Olga respirou fundo, após a saída de Odete, para tentar se refazer do desgaste que a cliente antiga lhe causava. Consolava-a ter cobrado o dobro do preço. Mas Odete pagava pela alegria de humilhar a outra. Sabia do ágio todo o tempo em que afrontara a cabeleireira, mas fingia não saber. Havia um acordo tácito entre as duas. Uma pagava para ter a quem espezinhar. A outra, conformada, cobrava pela afronta. E, contando tudo, saíra bem barato para aquela faroleira, pensava Olga, entre as costumeiras lágrimas ocultas. Agora, com o salão vazio, ela aproveitava para sentar e descansar, mas levantou-se de um pulo ao ver, atravessando a rua, em direção à porta fumê do seu Salão Hollywood, o tal Rodrigo, o namorado da Odete, com a cabeleira longa e loura de astro. Olga voltou a sentar-se, subitamente casual, e estava lixando displicentemente as unhas quando Rodrigo, digo, Natanael, entrou, medindo o estabelecimento, um tanto sem jeito, e perguntou, sem ver a tabela na parede, nem lembrar-se de Olga no ônibus, pelo preço do corte masculino.
Oitava cena – Há mais coisas entre a cachorra e a minissaia...
- Você tinha que estar lá para ver a cara dela, Pinque. Pinque é a vira-lata peluda de estimação que Odete jura que é poodle. Presente da patroa, que precisava se livrar da cachorrada do filho de sete anos, depois do ultimato do síndico. Difícil foi para Odete trazê-lo no trem lotado. Ainda mais quando, na metade do caminho, a dádiva se soltou da corrente e deu duas dentadas no moleque do banco de trás, que a provocava desde que a viu. Um dia a gente também conta essa história.

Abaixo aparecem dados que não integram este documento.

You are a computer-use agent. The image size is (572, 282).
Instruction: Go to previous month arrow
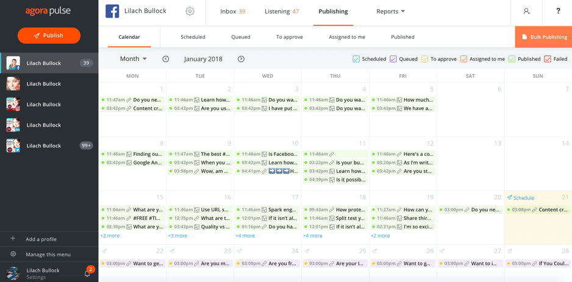(x=166, y=59)
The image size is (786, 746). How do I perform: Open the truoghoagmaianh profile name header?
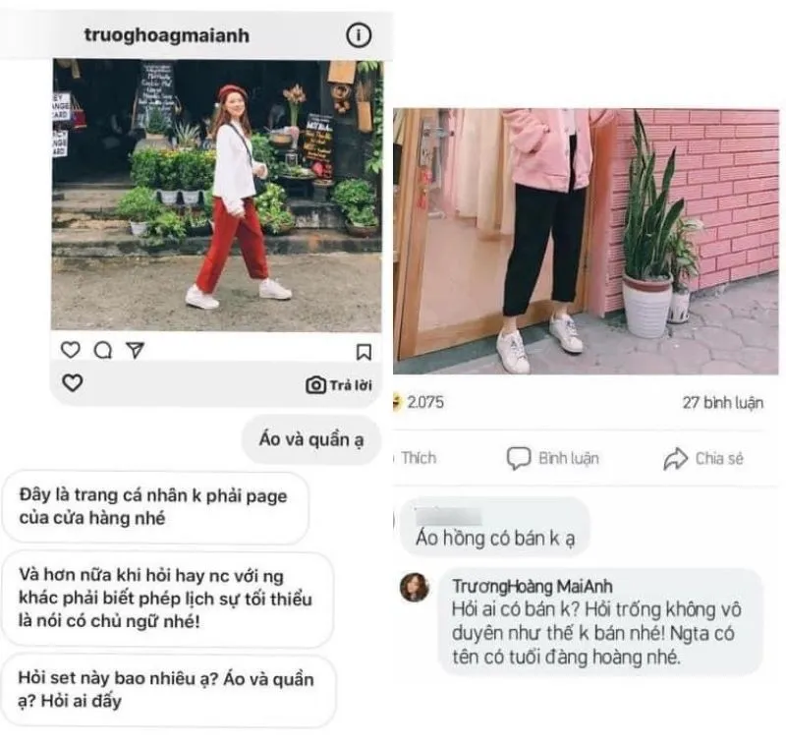pos(166,35)
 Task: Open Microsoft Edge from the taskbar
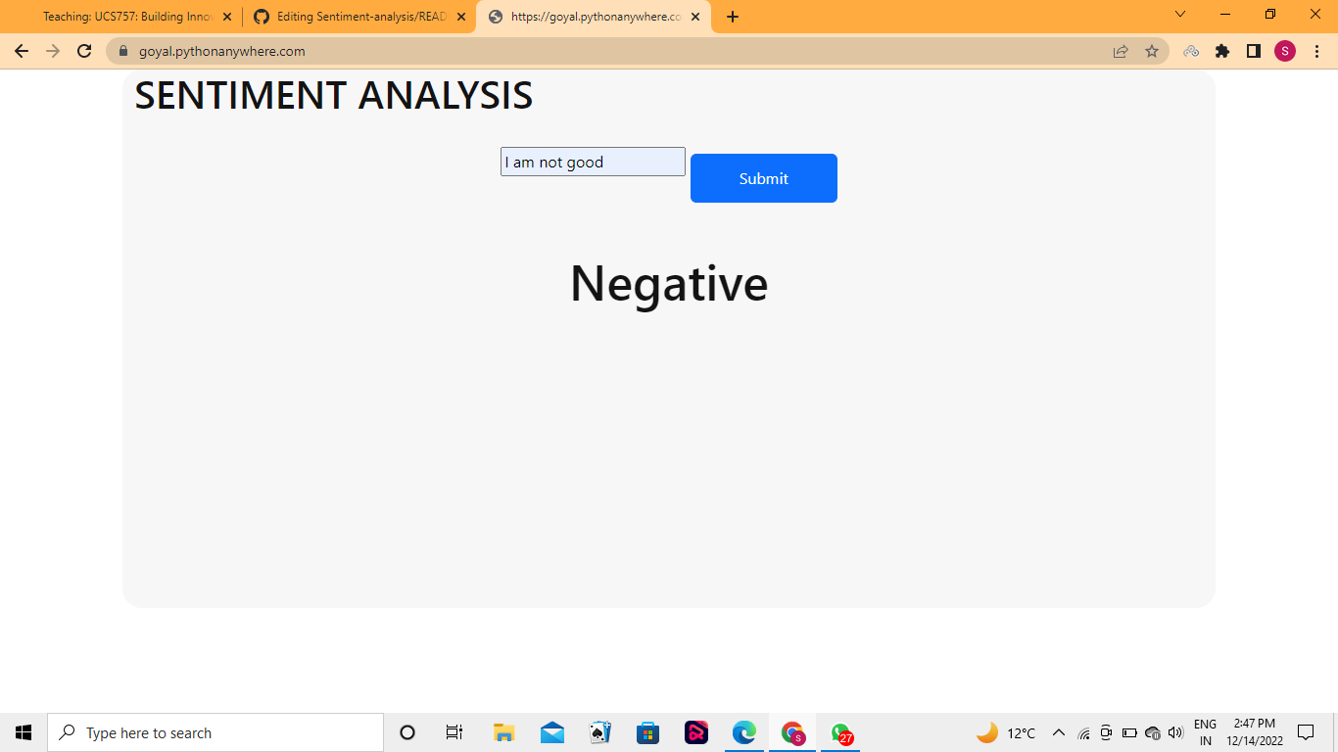click(x=744, y=731)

- O nome saltou na hora: Rodrigo. Combina com o tipo de homem que ele é. Rodrigo de quê? Santana. Rodrigo Santana. Não, com dois enes fica melhor. Rodrigo Santanna. Nome chique, soa bonito. Aquela queimadora de cabelo quer me passar para trás, não é? Pior para ela. Contra esperteza, esperteza e meia.
Nesse momento, pela janela, uma adolescente de minissaia cruzava a rua numa diagonal ostensiva, e Odete gastou um pouco mais de tempo observando as pernas lisas e brilhantes da jovem, a silhueta ainda impávida diante dos anos, os seios determinados como numa figura de proa de navio antigo, como Odete já vira em comercial de xampu, numa das revistas do salão da Olga. Odete fechou a janela rapidamente, certa angústia súbita a percorreu, como a uma bruxa vaidosa que percebe a definitiva transformação em basilisco, e redescobre o desesperado anseio pelos ingredientes para o malefício que a conservará mulher por, pelo menos, mais um ano.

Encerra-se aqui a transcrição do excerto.